Studies evaluating vector competence/transmission ability of any Indian mosquito for RRV has not been conducted earlier. Ae. aegypti spread from Africa to tropical and subtropical regions across the globe, is the primary vector for many viruses including Chikungunya (CHIKV), Dengue (DENV), Yellow fever (YFV) and Zika virus (ZIKV) (Tabachnick, 1991). Ae. aegypti is the most dominant Aedes species widely distributed in all parts of India. The recent establishment of WNV, CHIKV and ZIKV in new territories substantiate the real threat associated with arboviruses. These risks associated with vector borne diseases inspired us to develop a sensitive technique for detecting RRV in mosquitoes. Since specific antiviral drug or vaccine against RRV is not yet available, early detection in mosquitoes can be a potential indicator of circulation of virus in nature and will assist to initiate prompt control measures. This preliminary study provides information on the vector competence of Indian Ae. aegypti for RRV.

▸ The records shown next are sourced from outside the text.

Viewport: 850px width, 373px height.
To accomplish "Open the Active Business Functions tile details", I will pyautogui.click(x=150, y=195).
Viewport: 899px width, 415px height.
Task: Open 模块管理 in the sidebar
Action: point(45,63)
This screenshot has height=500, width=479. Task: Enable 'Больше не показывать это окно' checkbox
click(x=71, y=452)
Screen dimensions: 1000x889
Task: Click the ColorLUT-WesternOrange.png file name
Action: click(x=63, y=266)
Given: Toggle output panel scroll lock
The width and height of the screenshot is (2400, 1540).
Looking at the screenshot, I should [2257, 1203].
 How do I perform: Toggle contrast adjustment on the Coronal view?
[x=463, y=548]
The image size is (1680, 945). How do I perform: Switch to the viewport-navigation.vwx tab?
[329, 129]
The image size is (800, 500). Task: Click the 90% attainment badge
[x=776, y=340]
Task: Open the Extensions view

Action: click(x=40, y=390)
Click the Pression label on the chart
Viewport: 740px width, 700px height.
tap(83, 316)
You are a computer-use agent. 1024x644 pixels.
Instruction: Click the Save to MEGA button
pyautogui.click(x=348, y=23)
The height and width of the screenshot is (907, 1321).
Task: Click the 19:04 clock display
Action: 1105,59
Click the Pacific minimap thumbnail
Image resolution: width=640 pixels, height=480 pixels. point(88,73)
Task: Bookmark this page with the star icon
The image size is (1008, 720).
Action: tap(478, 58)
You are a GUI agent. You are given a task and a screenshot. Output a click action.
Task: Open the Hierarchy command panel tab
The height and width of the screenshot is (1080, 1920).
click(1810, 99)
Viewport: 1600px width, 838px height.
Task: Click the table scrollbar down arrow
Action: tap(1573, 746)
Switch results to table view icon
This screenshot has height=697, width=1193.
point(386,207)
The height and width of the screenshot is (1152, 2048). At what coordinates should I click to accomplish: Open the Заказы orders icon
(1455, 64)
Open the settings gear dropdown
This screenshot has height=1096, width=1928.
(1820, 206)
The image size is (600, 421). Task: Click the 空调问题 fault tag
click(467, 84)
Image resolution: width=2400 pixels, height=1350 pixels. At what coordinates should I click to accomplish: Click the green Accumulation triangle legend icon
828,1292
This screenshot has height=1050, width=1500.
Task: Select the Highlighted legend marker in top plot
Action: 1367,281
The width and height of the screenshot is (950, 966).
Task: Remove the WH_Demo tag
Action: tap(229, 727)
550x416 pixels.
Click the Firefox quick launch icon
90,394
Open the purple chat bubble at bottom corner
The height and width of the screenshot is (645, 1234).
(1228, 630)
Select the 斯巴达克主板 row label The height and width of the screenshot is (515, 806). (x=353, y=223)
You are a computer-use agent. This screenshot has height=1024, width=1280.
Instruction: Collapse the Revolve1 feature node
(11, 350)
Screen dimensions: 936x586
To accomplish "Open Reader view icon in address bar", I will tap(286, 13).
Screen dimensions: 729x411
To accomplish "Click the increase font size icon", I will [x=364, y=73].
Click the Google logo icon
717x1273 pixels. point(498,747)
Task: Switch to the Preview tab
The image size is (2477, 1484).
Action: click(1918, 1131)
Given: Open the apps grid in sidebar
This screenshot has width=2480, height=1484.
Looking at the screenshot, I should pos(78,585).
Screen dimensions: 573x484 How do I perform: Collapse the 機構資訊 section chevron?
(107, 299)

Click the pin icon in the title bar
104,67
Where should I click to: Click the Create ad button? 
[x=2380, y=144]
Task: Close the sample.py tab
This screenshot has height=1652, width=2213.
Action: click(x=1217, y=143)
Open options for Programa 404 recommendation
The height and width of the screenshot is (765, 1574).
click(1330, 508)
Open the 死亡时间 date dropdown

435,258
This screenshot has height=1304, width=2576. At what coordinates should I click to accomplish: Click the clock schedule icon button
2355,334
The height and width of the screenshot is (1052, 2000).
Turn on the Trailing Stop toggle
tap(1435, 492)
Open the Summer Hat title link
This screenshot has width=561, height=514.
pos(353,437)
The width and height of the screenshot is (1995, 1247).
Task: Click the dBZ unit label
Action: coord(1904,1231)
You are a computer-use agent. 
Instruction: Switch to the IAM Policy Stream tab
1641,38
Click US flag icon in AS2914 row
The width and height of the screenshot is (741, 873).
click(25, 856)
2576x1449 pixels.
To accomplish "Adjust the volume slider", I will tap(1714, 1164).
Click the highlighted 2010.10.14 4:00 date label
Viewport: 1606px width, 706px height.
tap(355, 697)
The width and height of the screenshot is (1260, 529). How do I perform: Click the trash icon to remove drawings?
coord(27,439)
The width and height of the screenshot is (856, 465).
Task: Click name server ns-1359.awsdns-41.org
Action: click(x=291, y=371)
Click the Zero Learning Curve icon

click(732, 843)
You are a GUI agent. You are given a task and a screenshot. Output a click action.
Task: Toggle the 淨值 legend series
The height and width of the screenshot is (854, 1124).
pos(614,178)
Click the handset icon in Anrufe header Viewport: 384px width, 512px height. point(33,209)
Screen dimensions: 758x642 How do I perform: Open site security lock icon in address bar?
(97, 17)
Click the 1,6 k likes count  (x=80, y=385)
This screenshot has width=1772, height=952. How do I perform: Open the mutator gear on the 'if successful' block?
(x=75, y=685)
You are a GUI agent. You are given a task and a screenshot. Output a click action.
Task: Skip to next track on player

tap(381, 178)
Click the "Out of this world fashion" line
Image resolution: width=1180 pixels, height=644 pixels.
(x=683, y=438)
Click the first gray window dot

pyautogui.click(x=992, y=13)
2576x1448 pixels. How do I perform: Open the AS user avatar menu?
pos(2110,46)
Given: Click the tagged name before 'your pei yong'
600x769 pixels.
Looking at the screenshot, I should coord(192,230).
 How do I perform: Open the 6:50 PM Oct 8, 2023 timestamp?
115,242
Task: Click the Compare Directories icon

Our second objective was to assess the utility of developed qRT-PCR assay for studying in vitro antiviral efficacy of known antiviral compounds like chloroquine and ribavirin. Maximum non-toxic dose of chloroquine was found to be 25 μM in Vero cells. Previous studies on Chikungunya virus have demonstrated 5–20 μM as the effective concentration of chloroquine (Khan et al., 2010). However in this study, only marginal protection was observed with chloroquine against RRV. Different inhibitory mechanisms of chloroquine involves prevention of viral endocytosis (Khan et al., 2010), decrease in concentration of cytokines like TNF-α, IFN-γ that are associated with disease severity and decrease in systemic levels of a liver enzyme (Aspartate aminotransferase) (Farias et al., 2015). In contrast, ribavirin, a broad spectrum antiviral inhibits inosine monophosphate dehydrogenase (IMPDH), thus depleting intracellular GTP pool (Takhampunya et al., 2006). It is a broad spectrum antiviral agent that acts as a RNA virus mutagen, causing lethal mutations in RNA virus genome (Crotty et al., 2002). Earlier studies employing Vero cells have shown effective dose of 30–250 μM for orthopoxviruses (Smee et al., 2001), which is in agreement with this study. Ribavirin was found to provide effective protection up to 48 hpi. Further in vivo studies need to be carried out to evaluate the antiviral potential of Ribavirin against RRV.

Conclusions

The recent emergence and reemergence of different arboviral infections around the world makes the development of suitable sensitive diagnostics, one of the top most priority. The development of a highly sensitive real time RT-PCR based molecular assay has been shown to be extremely useful for rapid detection and quantitation of RRV. The assay was successfully applied for vector competence studies in mosquitoes as well as for evaluation of antiviral drugs against RRV. The results clearly revealed the very high vectorial competence of Indian Aedes mosquitoes indicating the threat of establishment of RRV infection in naïve Aedes endemic zone outside Australia. There is an urgent need to study vector competence of geographically diverse Aedes mosquitoes in order to understand their threat potential and to develop suitable control measures.